- Problem requirements
Among the lines below, count those containing the word "agent". Give the number only.

[Extracted data entries]
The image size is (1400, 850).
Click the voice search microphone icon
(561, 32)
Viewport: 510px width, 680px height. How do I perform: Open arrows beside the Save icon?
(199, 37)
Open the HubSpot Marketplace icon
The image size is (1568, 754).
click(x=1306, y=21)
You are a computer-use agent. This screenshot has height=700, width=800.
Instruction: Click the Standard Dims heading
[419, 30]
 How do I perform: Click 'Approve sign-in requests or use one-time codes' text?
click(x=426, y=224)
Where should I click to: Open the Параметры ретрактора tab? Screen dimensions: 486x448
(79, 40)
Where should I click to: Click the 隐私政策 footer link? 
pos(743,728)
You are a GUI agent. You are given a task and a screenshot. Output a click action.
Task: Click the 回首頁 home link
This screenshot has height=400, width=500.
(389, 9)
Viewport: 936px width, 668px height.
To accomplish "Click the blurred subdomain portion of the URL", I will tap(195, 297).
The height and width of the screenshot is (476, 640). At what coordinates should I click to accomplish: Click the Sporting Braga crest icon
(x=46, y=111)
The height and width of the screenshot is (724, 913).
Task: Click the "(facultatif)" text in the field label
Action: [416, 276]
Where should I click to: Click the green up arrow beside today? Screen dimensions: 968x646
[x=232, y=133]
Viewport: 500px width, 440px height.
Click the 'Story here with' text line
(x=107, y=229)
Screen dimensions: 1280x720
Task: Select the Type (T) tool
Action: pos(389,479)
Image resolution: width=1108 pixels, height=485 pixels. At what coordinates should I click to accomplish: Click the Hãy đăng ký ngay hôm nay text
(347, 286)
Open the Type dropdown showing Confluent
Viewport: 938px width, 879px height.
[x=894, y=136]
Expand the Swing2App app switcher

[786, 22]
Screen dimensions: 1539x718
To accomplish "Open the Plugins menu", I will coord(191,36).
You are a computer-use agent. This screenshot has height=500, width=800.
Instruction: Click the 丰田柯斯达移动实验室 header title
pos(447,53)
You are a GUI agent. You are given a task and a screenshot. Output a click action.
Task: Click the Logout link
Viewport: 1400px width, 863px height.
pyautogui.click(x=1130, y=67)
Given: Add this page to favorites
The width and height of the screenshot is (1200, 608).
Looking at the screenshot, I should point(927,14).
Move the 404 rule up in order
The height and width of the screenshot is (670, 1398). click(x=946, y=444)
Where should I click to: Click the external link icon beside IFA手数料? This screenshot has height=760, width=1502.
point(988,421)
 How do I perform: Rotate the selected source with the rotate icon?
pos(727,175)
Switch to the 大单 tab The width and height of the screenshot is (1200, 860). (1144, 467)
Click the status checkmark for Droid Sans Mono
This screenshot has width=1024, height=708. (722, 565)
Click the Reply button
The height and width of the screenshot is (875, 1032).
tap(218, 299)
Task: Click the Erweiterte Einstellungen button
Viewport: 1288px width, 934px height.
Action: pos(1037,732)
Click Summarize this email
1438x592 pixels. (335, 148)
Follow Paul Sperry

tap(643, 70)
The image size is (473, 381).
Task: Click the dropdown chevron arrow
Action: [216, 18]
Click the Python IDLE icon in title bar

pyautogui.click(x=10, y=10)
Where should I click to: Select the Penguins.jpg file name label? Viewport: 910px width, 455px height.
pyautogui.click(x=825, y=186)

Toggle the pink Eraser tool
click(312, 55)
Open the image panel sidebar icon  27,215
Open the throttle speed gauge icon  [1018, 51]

- Expected output
4